**EXERCISE:**
Find the string "column" in the entries and copy each line that has it.

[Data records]

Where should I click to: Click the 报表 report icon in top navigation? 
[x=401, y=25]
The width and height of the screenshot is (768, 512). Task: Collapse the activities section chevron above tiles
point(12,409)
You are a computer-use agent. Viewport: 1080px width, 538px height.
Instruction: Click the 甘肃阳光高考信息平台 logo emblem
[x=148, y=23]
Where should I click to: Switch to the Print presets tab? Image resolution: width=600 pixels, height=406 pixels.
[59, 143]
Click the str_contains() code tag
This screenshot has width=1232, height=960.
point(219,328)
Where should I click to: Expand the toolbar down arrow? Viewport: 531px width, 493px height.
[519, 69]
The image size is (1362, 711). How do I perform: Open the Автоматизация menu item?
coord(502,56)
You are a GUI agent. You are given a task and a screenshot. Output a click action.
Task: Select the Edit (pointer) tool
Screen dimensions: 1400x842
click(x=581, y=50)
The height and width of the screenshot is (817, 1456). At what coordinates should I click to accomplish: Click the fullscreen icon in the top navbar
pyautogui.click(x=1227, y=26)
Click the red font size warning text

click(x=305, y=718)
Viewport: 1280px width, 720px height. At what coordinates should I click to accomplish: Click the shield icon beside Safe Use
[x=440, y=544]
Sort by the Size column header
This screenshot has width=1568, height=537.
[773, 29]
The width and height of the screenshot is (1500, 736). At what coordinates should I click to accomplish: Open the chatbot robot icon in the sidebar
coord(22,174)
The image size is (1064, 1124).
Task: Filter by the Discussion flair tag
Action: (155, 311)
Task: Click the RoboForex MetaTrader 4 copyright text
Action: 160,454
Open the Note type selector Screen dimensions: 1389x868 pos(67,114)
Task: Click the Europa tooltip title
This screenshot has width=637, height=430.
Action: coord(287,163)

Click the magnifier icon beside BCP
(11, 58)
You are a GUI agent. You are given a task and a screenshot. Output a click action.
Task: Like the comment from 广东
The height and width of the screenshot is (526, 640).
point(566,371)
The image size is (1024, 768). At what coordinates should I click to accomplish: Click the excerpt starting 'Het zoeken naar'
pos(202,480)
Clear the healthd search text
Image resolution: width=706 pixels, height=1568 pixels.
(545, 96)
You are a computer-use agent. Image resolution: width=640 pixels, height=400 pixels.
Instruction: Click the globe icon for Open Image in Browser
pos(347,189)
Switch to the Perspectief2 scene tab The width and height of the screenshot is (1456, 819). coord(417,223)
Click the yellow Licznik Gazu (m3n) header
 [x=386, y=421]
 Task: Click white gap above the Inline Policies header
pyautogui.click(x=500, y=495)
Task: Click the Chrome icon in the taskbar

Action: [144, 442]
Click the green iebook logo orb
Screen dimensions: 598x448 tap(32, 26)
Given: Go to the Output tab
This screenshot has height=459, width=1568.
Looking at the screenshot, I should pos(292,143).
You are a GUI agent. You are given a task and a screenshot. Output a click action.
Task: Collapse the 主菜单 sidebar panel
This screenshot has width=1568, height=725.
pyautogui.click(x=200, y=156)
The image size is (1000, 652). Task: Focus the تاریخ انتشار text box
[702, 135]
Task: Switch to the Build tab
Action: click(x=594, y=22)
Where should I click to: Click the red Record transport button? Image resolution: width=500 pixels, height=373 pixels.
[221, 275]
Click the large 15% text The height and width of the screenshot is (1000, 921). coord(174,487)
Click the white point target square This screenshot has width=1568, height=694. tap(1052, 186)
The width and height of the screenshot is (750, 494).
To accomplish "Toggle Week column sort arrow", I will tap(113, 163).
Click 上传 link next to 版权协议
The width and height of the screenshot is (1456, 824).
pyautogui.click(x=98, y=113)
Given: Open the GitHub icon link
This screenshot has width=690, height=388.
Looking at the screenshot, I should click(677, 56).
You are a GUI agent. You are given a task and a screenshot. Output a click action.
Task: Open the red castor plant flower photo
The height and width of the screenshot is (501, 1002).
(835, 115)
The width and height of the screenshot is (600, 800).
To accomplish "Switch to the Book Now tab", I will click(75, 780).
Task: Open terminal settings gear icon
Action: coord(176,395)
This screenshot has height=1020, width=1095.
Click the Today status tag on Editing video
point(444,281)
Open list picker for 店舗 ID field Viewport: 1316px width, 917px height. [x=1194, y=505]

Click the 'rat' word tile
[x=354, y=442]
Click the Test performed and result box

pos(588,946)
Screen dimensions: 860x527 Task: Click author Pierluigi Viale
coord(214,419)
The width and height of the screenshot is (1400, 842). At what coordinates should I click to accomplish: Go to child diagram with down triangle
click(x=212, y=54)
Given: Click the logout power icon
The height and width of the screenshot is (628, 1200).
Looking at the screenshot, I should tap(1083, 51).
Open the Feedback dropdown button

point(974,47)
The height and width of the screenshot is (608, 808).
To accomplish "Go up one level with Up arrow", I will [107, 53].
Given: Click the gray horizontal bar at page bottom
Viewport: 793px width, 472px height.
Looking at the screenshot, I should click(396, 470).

**RESPONSE FOR THIS EXERCISE:**
Sort by the Size column header
To accomplish "Toggle Week column sort arrow", I will tap(113, 163).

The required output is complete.